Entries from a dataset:

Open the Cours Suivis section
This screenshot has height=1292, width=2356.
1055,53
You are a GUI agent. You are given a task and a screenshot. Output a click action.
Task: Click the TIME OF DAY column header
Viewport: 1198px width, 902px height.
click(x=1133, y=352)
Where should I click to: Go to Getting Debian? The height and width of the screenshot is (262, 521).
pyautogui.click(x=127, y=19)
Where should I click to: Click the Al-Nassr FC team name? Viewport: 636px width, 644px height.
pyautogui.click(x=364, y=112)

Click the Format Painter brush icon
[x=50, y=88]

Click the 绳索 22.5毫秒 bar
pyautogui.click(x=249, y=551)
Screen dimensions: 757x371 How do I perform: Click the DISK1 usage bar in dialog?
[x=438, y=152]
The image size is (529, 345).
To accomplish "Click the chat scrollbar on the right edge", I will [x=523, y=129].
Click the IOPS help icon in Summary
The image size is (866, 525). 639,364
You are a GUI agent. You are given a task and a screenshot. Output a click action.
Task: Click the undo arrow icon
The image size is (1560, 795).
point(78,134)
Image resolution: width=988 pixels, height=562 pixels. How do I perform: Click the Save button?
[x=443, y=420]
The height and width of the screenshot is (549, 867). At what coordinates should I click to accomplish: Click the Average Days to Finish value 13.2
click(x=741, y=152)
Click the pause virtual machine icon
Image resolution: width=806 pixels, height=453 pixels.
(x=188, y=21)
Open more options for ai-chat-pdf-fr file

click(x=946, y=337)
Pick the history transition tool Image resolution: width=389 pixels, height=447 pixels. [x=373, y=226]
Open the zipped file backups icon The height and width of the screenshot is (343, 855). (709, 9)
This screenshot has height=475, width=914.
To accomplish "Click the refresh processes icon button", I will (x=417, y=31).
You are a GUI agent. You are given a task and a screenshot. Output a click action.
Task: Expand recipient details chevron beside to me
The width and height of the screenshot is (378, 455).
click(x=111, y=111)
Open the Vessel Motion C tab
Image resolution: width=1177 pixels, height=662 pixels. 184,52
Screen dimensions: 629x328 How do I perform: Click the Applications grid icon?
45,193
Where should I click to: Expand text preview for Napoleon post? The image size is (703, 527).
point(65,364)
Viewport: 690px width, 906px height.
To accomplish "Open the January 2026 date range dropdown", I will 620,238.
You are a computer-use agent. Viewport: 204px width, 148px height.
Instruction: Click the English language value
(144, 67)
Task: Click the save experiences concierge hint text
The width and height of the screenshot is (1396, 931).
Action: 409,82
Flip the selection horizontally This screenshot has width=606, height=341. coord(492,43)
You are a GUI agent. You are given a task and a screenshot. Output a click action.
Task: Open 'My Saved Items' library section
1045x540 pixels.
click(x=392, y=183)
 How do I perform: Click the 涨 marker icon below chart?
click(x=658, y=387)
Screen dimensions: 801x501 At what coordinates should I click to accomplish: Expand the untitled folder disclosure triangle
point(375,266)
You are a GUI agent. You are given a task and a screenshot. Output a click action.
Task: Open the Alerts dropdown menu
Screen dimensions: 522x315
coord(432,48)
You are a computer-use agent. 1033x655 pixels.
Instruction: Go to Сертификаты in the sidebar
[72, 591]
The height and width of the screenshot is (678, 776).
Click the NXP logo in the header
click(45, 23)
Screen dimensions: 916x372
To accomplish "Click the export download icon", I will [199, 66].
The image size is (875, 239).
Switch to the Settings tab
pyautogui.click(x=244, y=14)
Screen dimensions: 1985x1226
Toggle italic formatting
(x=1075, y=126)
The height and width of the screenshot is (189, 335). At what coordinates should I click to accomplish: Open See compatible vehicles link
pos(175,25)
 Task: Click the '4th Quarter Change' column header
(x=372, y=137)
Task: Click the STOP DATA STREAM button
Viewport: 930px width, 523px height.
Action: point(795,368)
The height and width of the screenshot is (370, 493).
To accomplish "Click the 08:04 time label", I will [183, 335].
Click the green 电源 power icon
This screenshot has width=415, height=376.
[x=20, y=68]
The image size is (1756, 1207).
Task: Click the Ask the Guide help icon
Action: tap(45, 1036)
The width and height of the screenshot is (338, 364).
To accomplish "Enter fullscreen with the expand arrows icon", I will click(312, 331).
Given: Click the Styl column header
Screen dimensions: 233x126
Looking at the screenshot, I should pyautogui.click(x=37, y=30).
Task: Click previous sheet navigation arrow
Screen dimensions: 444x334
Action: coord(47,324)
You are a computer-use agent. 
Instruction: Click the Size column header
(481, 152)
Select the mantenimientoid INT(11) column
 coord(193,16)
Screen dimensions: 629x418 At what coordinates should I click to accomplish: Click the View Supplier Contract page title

GIVEN REQUEST: Return every line of the data above verbatim, with no changes of any kind.

CORRECT RESULT:
Open the Cours Suivis section
This screenshot has height=1292, width=2356.
1055,53
You are a GUI agent. You are given a task and a screenshot. Output a click action.
Task: Click the TIME OF DAY column header
Viewport: 1198px width, 902px height.
click(x=1133, y=352)
Where should I click to: Go to Getting Debian? The height and width of the screenshot is (262, 521).
pyautogui.click(x=127, y=19)
Where should I click to: Click the Al-Nassr FC team name? Viewport: 636px width, 644px height.
pyautogui.click(x=364, y=112)

Click the Format Painter brush icon
[x=50, y=88]

Click the 绳索 22.5毫秒 bar
pyautogui.click(x=249, y=551)
Screen dimensions: 757x371 How do I perform: Click the DISK1 usage bar in dialog?
[x=438, y=152]
The image size is (529, 345).
To accomplish "Click the chat scrollbar on the right edge", I will [x=523, y=129].
Click the IOPS help icon in Summary
The image size is (866, 525). 639,364
You are a GUI agent. You are given a task and a screenshot. Output a click action.
Task: Click the undo arrow icon
The image size is (1560, 795).
point(78,134)
Image resolution: width=988 pixels, height=562 pixels. How do I perform: Click the Save button?
[x=443, y=420]
The height and width of the screenshot is (549, 867). At what coordinates should I click to accomplish: Click the Average Days to Finish value 13.2
click(x=741, y=152)
Click the pause virtual machine icon
Image resolution: width=806 pixels, height=453 pixels.
(x=188, y=21)
Open more options for ai-chat-pdf-fr file

click(x=946, y=337)
Pick the history transition tool Image resolution: width=389 pixels, height=447 pixels. [x=373, y=226]
Open the zipped file backups icon The height and width of the screenshot is (343, 855). (709, 9)
This screenshot has height=475, width=914.
To accomplish "Click the refresh processes icon button", I will (x=417, y=31).
You are a GUI agent. You are given a task and a screenshot. Output a click action.
Task: Expand recipient details chevron beside to me
The width and height of the screenshot is (378, 455).
click(x=111, y=111)
Open the Vessel Motion C tab
Image resolution: width=1177 pixels, height=662 pixels. 184,52
Screen dimensions: 629x328 How do I perform: Click the Applications grid icon?
45,193
Where should I click to: Expand text preview for Napoleon post? The image size is (703, 527).
point(65,364)
Viewport: 690px width, 906px height.
To accomplish "Open the January 2026 date range dropdown", I will 620,238.
You are a computer-use agent. Viewport: 204px width, 148px height.
Instruction: Click the English language value
(144, 67)
Task: Click the save experiences concierge hint text
The width and height of the screenshot is (1396, 931).
Action: 409,82
Flip the selection horizontally This screenshot has width=606, height=341. coord(492,43)
You are a GUI agent. You are given a task and a screenshot. Output a click action.
Task: Open 'My Saved Items' library section
1045x540 pixels.
click(x=392, y=183)
 How do I perform: Click the 涨 marker icon below chart?
click(x=658, y=387)
Screen dimensions: 801x501 At what coordinates should I click to accomplish: Expand the untitled folder disclosure triangle
point(375,266)
You are a GUI agent. You are given a task and a screenshot. Output a click action.
Task: Open the Alerts dropdown menu
Screen dimensions: 522x315
coord(432,48)
You are a computer-use agent. 1033x655 pixels.
Instruction: Go to Сертификаты in the sidebar
[72, 591]
The height and width of the screenshot is (678, 776).
Click the NXP logo in the header
click(45, 23)
Screen dimensions: 916x372
To accomplish "Click the export download icon", I will [199, 66].
The image size is (875, 239).
Switch to the Settings tab
pyautogui.click(x=244, y=14)
Screen dimensions: 1985x1226
Toggle italic formatting
(x=1075, y=126)
The height and width of the screenshot is (189, 335). At what coordinates should I click to accomplish: Open See compatible vehicles link
pos(175,25)
 Task: Click the '4th Quarter Change' column header
(x=372, y=137)
Task: Click the STOP DATA STREAM button
Viewport: 930px width, 523px height.
Action: point(795,368)
The height and width of the screenshot is (370, 493).
To accomplish "Click the 08:04 time label", I will [183, 335].
Click the green 电源 power icon
This screenshot has width=415, height=376.
[x=20, y=68]
The image size is (1756, 1207).
Task: Click the Ask the Guide help icon
Action: tap(45, 1036)
The width and height of the screenshot is (338, 364).
To accomplish "Enter fullscreen with the expand arrows icon", I will click(312, 331).
Given: Click the Styl column header
Screen dimensions: 233x126
Looking at the screenshot, I should pyautogui.click(x=37, y=30).
Task: Click previous sheet navigation arrow
Screen dimensions: 444x334
Action: coord(47,324)
You are a computer-use agent. 
Instruction: Click the Size column header
(481, 152)
Select the mantenimientoid INT(11) column
 coord(193,16)
Screen dimensions: 629x418 At what coordinates should I click to accomplish: Click the View Supplier Contract page title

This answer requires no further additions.